==== Provided material

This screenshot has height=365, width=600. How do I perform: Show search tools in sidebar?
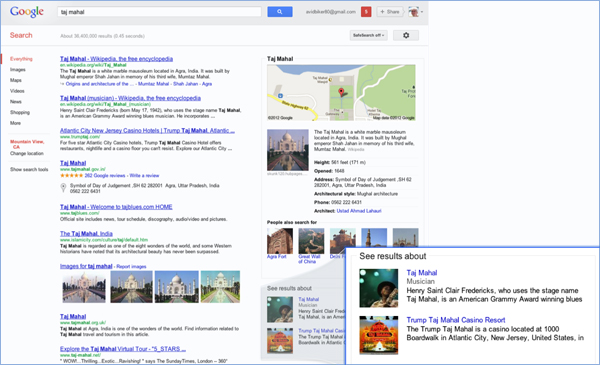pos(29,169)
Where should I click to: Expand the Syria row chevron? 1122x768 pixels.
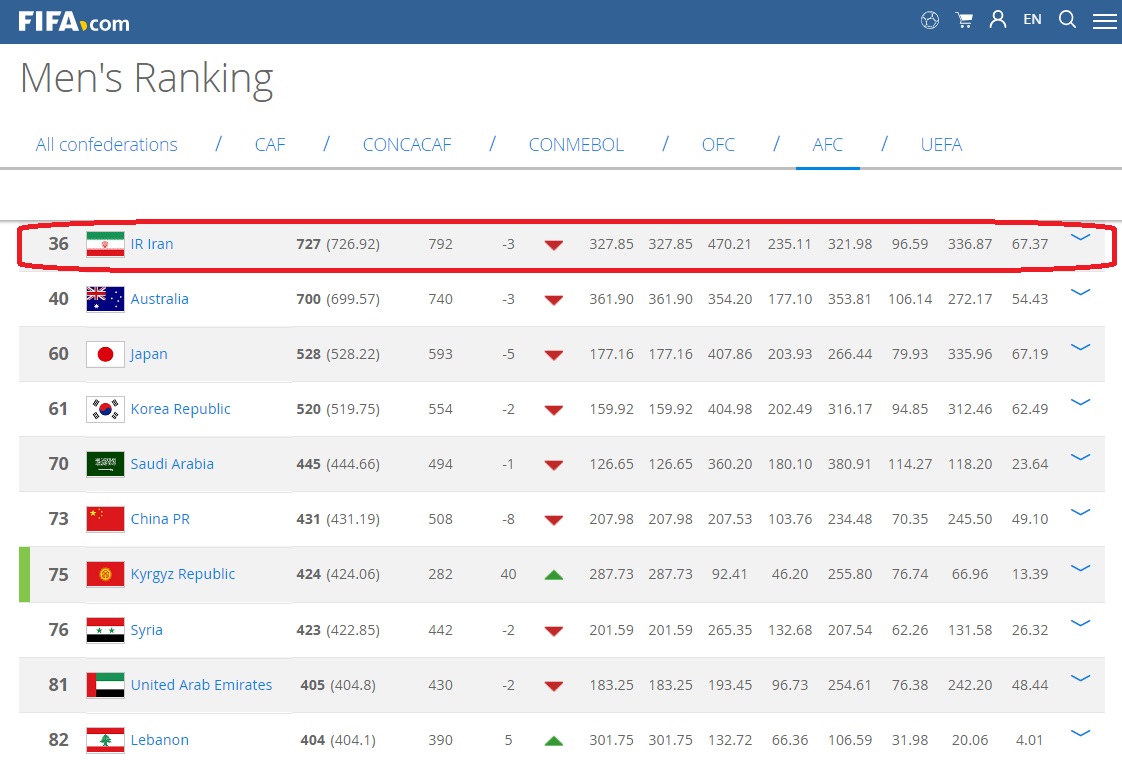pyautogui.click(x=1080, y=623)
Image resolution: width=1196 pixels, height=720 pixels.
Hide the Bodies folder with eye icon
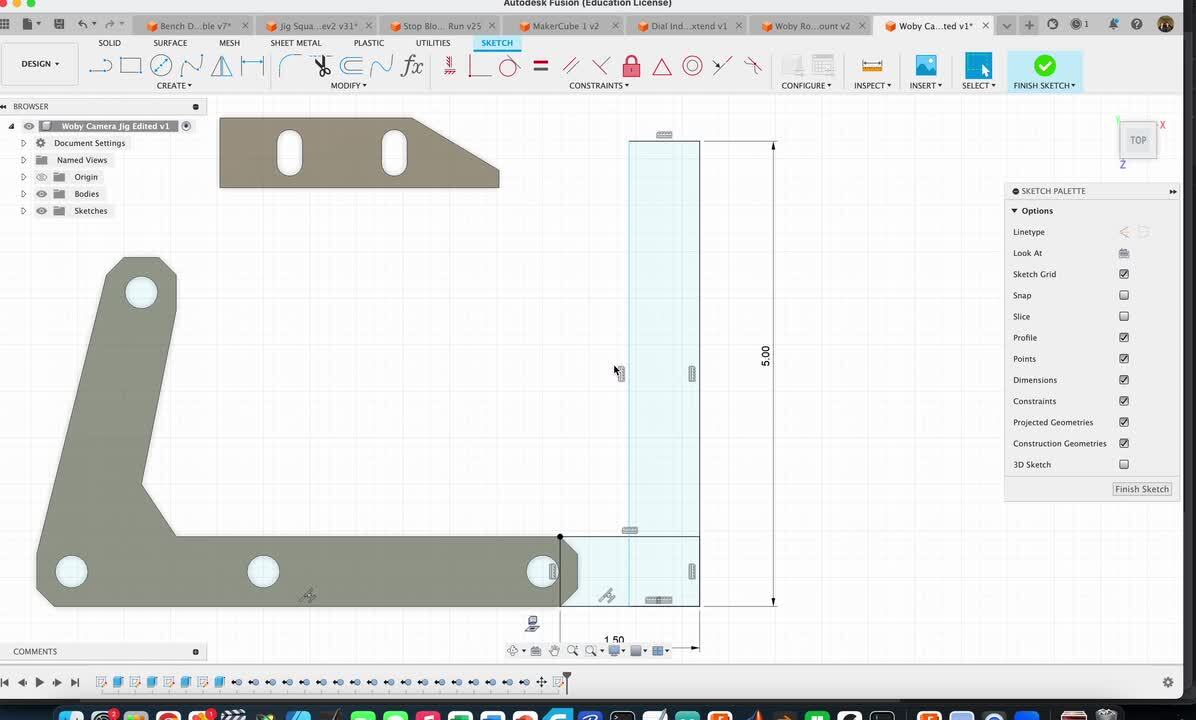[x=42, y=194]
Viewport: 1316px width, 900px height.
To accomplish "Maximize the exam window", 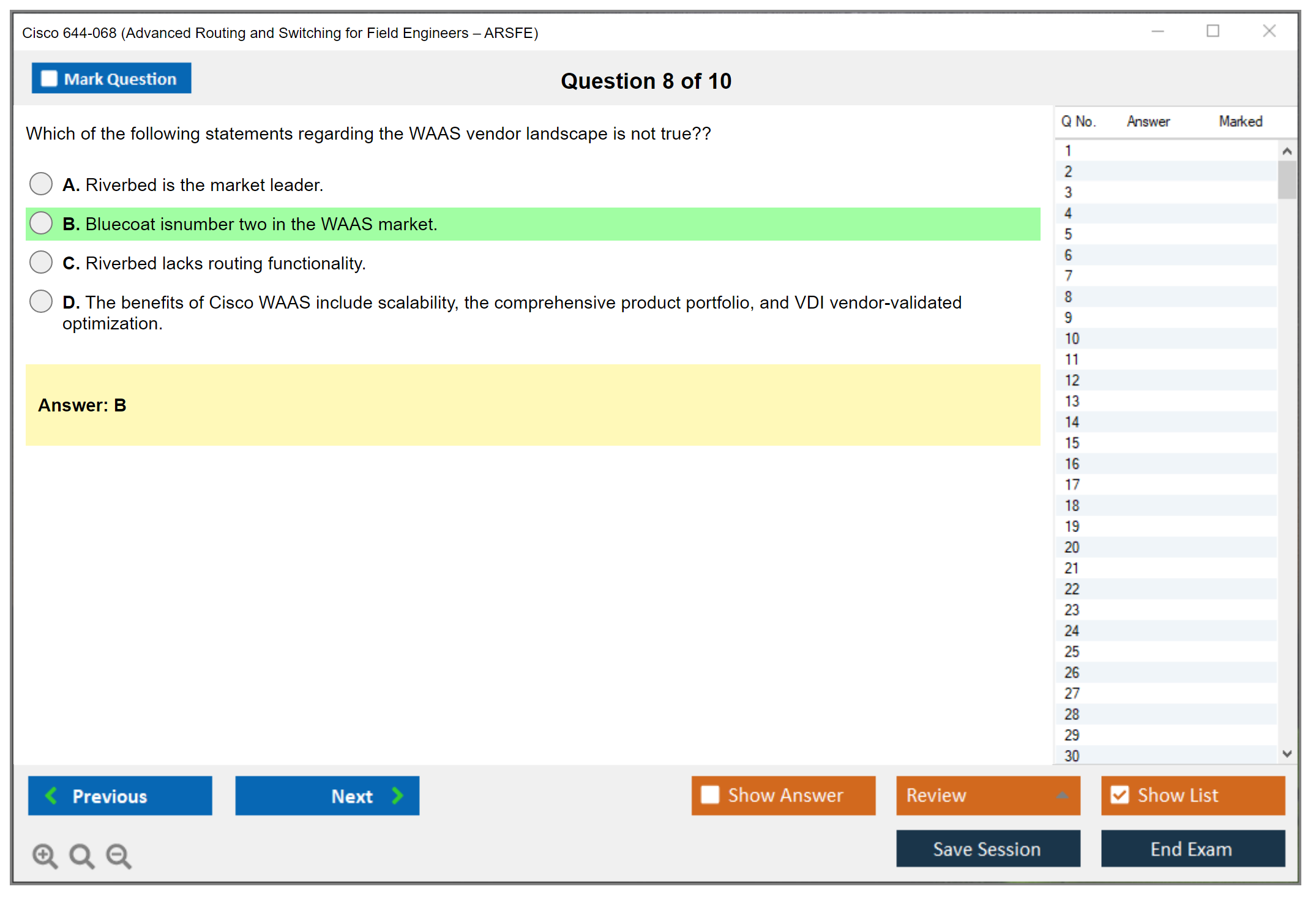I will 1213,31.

========

== Goal of the exercise ==
Write out the lines of the listing above verbatim, from its start up to and including the line that contains "pyautogui.click(x=1080, y=623)". Omit the pictures.

== Solution to the problem ==
This screenshot has height=365, width=600. How do I perform: Show search tools in sidebar?
pos(29,169)
Where should I click to: Expand the Syria row chevron? 1122x768 pixels.
pyautogui.click(x=1080, y=623)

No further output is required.